Just wondering how many of you here have had an older male neutered ? I'm referring to 2-4 year old males , so not that old LOL . Did you notice any significant changes in behavior or anything else ? Would you do it again ? 

Thanks for any responses . 


LR Express


----------



## spotted nikes (Feb 7, 2008)

I'd do it again. I had Rusty neutered when I found him. He's around 6 yrs old. He recovered REALLY quickly. He was really good about not licking his stitches.

Why are you neutering? If you can keep him contained where he will not come across any intact females and doesn't display any aggression/marking behaviors/humping people, I might consider letting him stay intact. You do run a slight risk of testicular cancer, but not a huge one.

I know many people say that neutering will not reduce aggression, but I disagree. Anytime testosterone is removed, you will have less aggressive behavior. It won't help a dog that bites out of fear, but will help in many other cases.


----------



## Willowy (Dec 10, 2007)

Both of my boys were about that age when neutered (because that's when I got them). I can't really say what Toby was like before being neutered, because I had him done only about a week after I adopted him (shelter rule that it had to be done within a month), so I don't know if it made any kind of difference in his personality or behavior. 

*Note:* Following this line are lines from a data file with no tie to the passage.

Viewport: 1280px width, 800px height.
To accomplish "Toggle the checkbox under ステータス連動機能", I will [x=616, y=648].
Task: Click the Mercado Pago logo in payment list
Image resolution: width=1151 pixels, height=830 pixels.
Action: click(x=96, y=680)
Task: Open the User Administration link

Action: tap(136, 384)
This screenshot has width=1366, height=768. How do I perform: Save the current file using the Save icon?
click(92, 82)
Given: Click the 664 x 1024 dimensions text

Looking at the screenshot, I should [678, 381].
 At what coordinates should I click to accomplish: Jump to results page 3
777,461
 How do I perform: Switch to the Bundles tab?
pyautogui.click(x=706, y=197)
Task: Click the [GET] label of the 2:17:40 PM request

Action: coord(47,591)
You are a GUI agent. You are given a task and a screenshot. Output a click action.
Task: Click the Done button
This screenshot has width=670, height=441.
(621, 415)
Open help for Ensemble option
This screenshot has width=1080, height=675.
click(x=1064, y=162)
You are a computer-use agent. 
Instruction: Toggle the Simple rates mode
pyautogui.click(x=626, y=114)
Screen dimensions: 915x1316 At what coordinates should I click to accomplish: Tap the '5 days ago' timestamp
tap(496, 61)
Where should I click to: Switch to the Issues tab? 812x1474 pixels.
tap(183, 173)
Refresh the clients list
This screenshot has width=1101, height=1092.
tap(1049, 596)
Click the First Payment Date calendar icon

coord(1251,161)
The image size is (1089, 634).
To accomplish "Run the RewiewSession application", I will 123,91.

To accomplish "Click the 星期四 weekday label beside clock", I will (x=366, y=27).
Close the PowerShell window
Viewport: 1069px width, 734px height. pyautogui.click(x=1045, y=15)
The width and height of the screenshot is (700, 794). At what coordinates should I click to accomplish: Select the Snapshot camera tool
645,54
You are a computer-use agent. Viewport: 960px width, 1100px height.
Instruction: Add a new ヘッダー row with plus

I had Moose for about a year before I had him done (I meant to do it sooner, but I am a terrible procrastinator). He was being a jerk to the other dogs, mounting them and throwing his weight around, making Toby mad to the point that Toby would snap at him and there would be a fight. That all stopped after he was neutered. But other than that his personality didn't really change.


----------



## Lil Red Express (Jan 18, 2009)

Thanks for the replies . Red is far , far away from aggressive as a dog could be but he certainly is aware of all the females around . I thought once females were spade a male dog wouldn't be interested but it doesn't seem to matter to Red LOL . 
He's an excellent family dog and loves kids but I think the urge to merge is getting the best of him . The last 3 days he walks around the house moping and whimpering and just wants outside . I suspect there is a female around the neighborhood thats ready to reproduce . He can't leave the yard so that's not a worry and that is not the reason why I'm considering this ( him knocking up a female ) . I've heard the things about testicular cancer and such and I don't really believe that , in fact I believe its possibly doing more damage than not doing this procedure ( later in his life ) . 

http://en.wikipedia.org/wiki/Neutering

I'm just considering it because I think he's miserable at times . 

Thanks for listening


----------



## spotted nikes (Feb 7, 2008)

If he is unhappy because he can't breed, then I would definitely consider neutering, as you'll have a happier dog.


----------



## Morse's Mom (Feb 14, 2011)

Hi!

I am a first time dog guardian and my Morse is getting fixed this coming Friday. I am told by my vet he is a bit old for it...9 months as of March 5. They wanted to fix him at 2 months, but I resisted. He was too young I felt and could still benefit from the testosterone in his system to grow. He is just shy of 9 months...


I have a few questions.

Will it be a longer healing process for Morse?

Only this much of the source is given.